Repeat every record exactly.

_ _ _ _ _

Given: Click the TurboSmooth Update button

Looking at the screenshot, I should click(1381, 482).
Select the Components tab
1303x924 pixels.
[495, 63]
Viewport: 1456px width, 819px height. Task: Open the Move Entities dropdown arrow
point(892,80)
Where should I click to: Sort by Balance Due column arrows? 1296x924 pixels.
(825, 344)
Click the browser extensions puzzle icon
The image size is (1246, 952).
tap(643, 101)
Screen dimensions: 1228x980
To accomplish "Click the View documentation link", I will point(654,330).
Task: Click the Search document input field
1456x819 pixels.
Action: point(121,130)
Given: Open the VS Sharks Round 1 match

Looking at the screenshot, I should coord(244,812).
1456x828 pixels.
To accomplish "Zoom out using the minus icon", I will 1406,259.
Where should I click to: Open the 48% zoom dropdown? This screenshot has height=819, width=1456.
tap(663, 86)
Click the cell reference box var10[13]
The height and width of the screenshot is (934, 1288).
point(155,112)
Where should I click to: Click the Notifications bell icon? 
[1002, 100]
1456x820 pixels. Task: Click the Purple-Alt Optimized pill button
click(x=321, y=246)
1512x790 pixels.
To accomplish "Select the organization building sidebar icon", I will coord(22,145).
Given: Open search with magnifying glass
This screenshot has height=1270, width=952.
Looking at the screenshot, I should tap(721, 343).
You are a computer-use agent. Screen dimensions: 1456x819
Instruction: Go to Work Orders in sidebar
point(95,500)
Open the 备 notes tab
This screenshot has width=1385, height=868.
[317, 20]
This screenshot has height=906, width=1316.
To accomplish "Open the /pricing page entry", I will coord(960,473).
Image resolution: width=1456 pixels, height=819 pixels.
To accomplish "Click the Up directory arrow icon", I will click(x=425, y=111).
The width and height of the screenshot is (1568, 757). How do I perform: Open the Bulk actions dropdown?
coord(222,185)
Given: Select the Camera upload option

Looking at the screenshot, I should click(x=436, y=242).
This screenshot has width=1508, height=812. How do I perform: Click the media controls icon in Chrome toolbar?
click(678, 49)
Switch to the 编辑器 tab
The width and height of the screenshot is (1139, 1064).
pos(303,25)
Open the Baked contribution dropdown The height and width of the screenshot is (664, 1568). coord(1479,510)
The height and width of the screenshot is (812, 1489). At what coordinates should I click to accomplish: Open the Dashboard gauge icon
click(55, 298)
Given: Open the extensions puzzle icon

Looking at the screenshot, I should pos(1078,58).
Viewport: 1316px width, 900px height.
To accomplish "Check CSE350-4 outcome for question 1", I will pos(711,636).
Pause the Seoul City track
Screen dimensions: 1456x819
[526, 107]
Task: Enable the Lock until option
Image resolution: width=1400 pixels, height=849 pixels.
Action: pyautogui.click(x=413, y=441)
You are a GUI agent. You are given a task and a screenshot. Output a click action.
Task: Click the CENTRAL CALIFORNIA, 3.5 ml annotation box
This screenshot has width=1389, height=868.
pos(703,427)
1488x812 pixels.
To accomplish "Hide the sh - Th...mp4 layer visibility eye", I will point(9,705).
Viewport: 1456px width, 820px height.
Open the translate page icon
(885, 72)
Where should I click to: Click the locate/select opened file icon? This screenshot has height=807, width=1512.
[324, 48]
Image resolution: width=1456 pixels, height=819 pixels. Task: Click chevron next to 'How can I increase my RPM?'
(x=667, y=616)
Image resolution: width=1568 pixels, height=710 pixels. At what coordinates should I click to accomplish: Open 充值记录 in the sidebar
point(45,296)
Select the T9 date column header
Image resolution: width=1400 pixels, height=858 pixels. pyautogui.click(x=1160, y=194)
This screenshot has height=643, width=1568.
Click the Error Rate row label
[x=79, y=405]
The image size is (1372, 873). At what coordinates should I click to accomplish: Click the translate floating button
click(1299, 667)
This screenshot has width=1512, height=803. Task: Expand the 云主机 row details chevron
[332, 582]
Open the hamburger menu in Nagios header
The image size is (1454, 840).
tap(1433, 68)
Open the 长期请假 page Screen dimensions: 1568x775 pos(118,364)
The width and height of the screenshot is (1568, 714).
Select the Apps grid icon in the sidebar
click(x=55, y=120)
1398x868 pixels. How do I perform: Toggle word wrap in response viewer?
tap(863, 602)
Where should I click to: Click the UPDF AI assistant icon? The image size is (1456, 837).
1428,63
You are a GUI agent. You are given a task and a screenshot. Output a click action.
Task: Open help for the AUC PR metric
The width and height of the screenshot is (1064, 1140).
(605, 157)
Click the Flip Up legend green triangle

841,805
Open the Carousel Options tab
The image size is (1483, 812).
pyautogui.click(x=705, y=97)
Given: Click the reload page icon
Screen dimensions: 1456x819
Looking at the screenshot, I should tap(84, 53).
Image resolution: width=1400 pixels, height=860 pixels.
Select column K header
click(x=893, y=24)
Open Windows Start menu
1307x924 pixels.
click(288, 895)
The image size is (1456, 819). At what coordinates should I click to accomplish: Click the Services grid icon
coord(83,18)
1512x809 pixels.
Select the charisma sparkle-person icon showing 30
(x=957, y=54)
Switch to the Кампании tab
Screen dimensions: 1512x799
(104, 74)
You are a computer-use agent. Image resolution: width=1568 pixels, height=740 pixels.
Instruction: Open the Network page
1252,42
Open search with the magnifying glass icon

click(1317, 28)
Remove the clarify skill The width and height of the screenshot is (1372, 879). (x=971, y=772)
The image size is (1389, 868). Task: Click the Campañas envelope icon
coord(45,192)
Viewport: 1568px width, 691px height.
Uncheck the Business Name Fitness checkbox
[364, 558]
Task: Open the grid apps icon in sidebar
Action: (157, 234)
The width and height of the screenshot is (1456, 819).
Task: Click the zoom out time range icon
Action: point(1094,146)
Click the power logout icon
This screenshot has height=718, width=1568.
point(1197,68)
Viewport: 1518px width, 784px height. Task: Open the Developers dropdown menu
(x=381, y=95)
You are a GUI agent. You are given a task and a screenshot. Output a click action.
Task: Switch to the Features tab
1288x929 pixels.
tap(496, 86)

_ _ _ _ _

§ Solution to the exercise
Given: Click the TurboSmooth Update button

Looking at the screenshot, I should click(1381, 482).
Select the Components tab
1303x924 pixels.
[495, 63]
Viewport: 1456px width, 819px height. Task: Open the Move Entities dropdown arrow
point(892,80)
Where should I click to: Sort by Balance Due column arrows? 1296x924 pixels.
(825, 344)
Click the browser extensions puzzle icon
The image size is (1246, 952).
tap(643, 101)
Screen dimensions: 1228x980
To accomplish "Click the View documentation link", I will point(654,330).
Task: Click the Search document input field
1456x819 pixels.
Action: point(121,130)
Given: Open the VS Sharks Round 1 match

Looking at the screenshot, I should coord(244,812).
1456x828 pixels.
To accomplish "Zoom out using the minus icon", I will 1406,259.
Where should I click to: Open the 48% zoom dropdown? This screenshot has height=819, width=1456.
tap(663, 86)
Click the cell reference box var10[13]
The height and width of the screenshot is (934, 1288).
point(155,112)
Where should I click to: Click the Notifications bell icon? 
[1002, 100]
1456x820 pixels. Task: Click the Purple-Alt Optimized pill button
click(x=321, y=246)
1512x790 pixels.
To accomplish "Select the organization building sidebar icon", I will coord(22,145).
Given: Open search with magnifying glass
This screenshot has height=1270, width=952.
Looking at the screenshot, I should tap(721, 343).
You are a computer-use agent. Screen dimensions: 1456x819
Instruction: Go to Work Orders in sidebar
point(95,500)
Open the 备 notes tab
This screenshot has width=1385, height=868.
[317, 20]
This screenshot has height=906, width=1316.
To accomplish "Open the /pricing page entry", I will coord(960,473).
Image resolution: width=1456 pixels, height=819 pixels.
To accomplish "Click the Up directory arrow icon", I will click(x=425, y=111).
The width and height of the screenshot is (1568, 757). How do I perform: Open the Bulk actions dropdown?
coord(222,185)
Given: Select the Camera upload option

Looking at the screenshot, I should click(x=436, y=242).
This screenshot has width=1508, height=812. How do I perform: Click the media controls icon in Chrome toolbar?
click(678, 49)
Switch to the 编辑器 tab
The width and height of the screenshot is (1139, 1064).
pos(303,25)
Open the Baked contribution dropdown The height and width of the screenshot is (664, 1568). coord(1479,510)
The height and width of the screenshot is (812, 1489). At what coordinates should I click to accomplish: Open the Dashboard gauge icon
click(55, 298)
Given: Open the extensions puzzle icon

Looking at the screenshot, I should pos(1078,58).
Viewport: 1316px width, 900px height.
To accomplish "Check CSE350-4 outcome for question 1", I will pos(711,636).
Pause the Seoul City track
Screen dimensions: 1456x819
[526, 107]
Task: Enable the Lock until option
Image resolution: width=1400 pixels, height=849 pixels.
Action: pyautogui.click(x=413, y=441)
You are a GUI agent. You are given a task and a screenshot. Output a click action.
Task: Click the CENTRAL CALIFORNIA, 3.5 ml annotation box
This screenshot has width=1389, height=868.
pos(703,427)
1488x812 pixels.
To accomplish "Hide the sh - Th...mp4 layer visibility eye", I will point(9,705).
Viewport: 1456px width, 820px height.
Open the translate page icon
(885, 72)
Where should I click to: Click the locate/select opened file icon? This screenshot has height=807, width=1512.
[324, 48]
Image resolution: width=1456 pixels, height=819 pixels. Task: Click chevron next to 'How can I increase my RPM?'
(x=667, y=616)
Image resolution: width=1568 pixels, height=710 pixels. At what coordinates should I click to accomplish: Open 充值记录 in the sidebar
point(45,296)
Select the T9 date column header
Image resolution: width=1400 pixels, height=858 pixels. pyautogui.click(x=1160, y=194)
This screenshot has height=643, width=1568.
Click the Error Rate row label
[x=79, y=405]
The image size is (1372, 873). At what coordinates should I click to accomplish: Click the translate floating button
click(1299, 667)
This screenshot has width=1512, height=803. Task: Expand the 云主机 row details chevron
[332, 582]
Open the hamburger menu in Nagios header
The image size is (1454, 840).
tap(1433, 68)
Open the 长期请假 page Screen dimensions: 1568x775 pos(118,364)
The width and height of the screenshot is (1568, 714).
Select the Apps grid icon in the sidebar
click(x=55, y=120)
1398x868 pixels. How do I perform: Toggle word wrap in response viewer?
tap(863, 602)
Where should I click to: Click the UPDF AI assistant icon? The image size is (1456, 837).
1428,63
You are a GUI agent. You are given a task and a screenshot. Output a click action.
Task: Open help for the AUC PR metric
The width and height of the screenshot is (1064, 1140).
(605, 157)
Click the Flip Up legend green triangle

841,805
Open the Carousel Options tab
The image size is (1483, 812).
pyautogui.click(x=705, y=97)
Given: Click the reload page icon
Screen dimensions: 1456x819
Looking at the screenshot, I should tap(84, 53).
Image resolution: width=1400 pixels, height=860 pixels.
Select column K header
click(x=893, y=24)
Open Windows Start menu
1307x924 pixels.
click(288, 895)
The image size is (1456, 819). At what coordinates should I click to accomplish: Click the Services grid icon
coord(83,18)
1512x809 pixels.
Select the charisma sparkle-person icon showing 30
(x=957, y=54)
Switch to the Кампании tab
Screen dimensions: 1512x799
(104, 74)
You are a computer-use agent. Image resolution: width=1568 pixels, height=740 pixels.
Instruction: Open the Network page
1252,42
Open search with the magnifying glass icon

click(1317, 28)
Remove the clarify skill The width and height of the screenshot is (1372, 879). (x=971, y=772)
The image size is (1389, 868). Task: Click the Campañas envelope icon
coord(45,192)
Viewport: 1568px width, 691px height.
Uncheck the Business Name Fitness checkbox
[364, 558]
Task: Open the grid apps icon in sidebar
Action: (157, 234)
The width and height of the screenshot is (1456, 819).
Task: Click the zoom out time range icon
Action: point(1094,146)
Click the power logout icon
This screenshot has height=718, width=1568.
point(1197,68)
Viewport: 1518px width, 784px height. Task: Open the Developers dropdown menu
(x=381, y=95)
You are a GUI agent. You are given a task and a screenshot. Output a click action.
Task: Switch to the Features tab
1288x929 pixels.
tap(496, 86)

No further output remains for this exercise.